— Fragmento —

Como la santa de Siena, todo creyente siente la necesidad de uniformarse a los sentimientos del corazón de Cristo para amar a Dios y al prójimo como Cristo mismo ama. Y todos nosotros podemos dejarnos transformar el corazón y aprender a amar como Cristo, en una familiaridad con él alimentada con la oración, con la meditación sobre la Palabra de Dios y con los sacramentos, sobre todo recibiendo frecuentemente y con devoción la sagrada Comunión. También Catalina pertenece a la legión de santos eucarísticos con los cuales quise concluir mi exhortación apostólica Sacramentum caritatis (cf. n. 94). Queridos hermanos y hermanas, la Eucaristía es un extraordinario don de amor que Dios nos renueva continuamente para alimentar nuestro camino de fe, fortalecer nuestra esperanza, inflamar nuestra caridad, para hacernos cada vez más semejantes a él.

— Listado —
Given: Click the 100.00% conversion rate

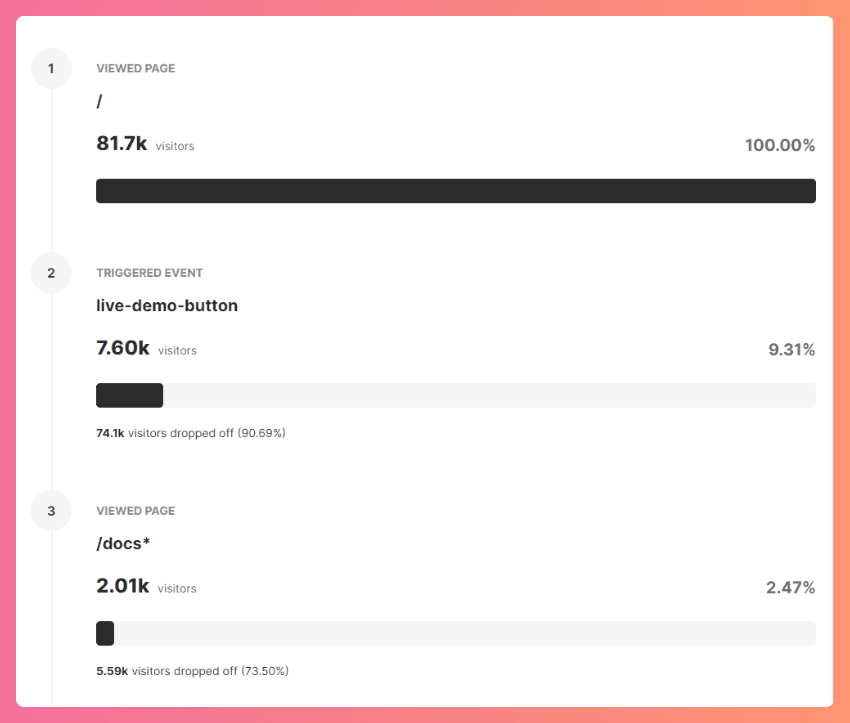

— Tarea A —
Responde estas preguntas sobre el fragmento:
(i) ¿A qué legión pertenece también Catalina?
(ii) ¿Con qué se alimenta la familiaridad con Cristo?
(iii) ¿Qué es la Eucaristía?
— Tarea B —
Actualiza el pasaje del fragmento que va desde "Como la santa" hasta "semejantes a él.", ambos incluidos, y cambia "devoción" por "fervor".

— Respuesta A —
(i) A la legión de santos eucarísticos.
(ii) Con la oración, con la meditación sobre la Palabra de Dios y con los sacramentos.
(iii) Un extraordinario don de amor que Dios nos renueva continuamente.

— Respuesta B —
Como la santa de Siena, todo creyente siente la necesidad de uniformarse a los sentimientos del corazón de Cristo para amar a Dios y al prójimo como Cristo mismo ama. Y todos nosotros podemos dejarnos transformar el corazón y aprender a amar como Cristo, en una familiaridad con él alimentada con la oración, con la meditación sobre la Palabra de Dios y con los sacramentos, sobre todo recibiendo frecuentemente y con fervor la sagrada Comunión. También Catalina pertenece a la legión de santos eucarísticos con los cuales quise concluir mi exhortación apostólica Sacramentum caritatis (cf. n. 94). Queridos hermanos y hermanas, la Eucaristía es un extraordinario don de amor que Dios nos renueva continuamente para alimentar nuestro camino de fe, fortalecer nuestra esperanza, inflamar nuestra caridad, para hacernos cada vez más semejantes a él.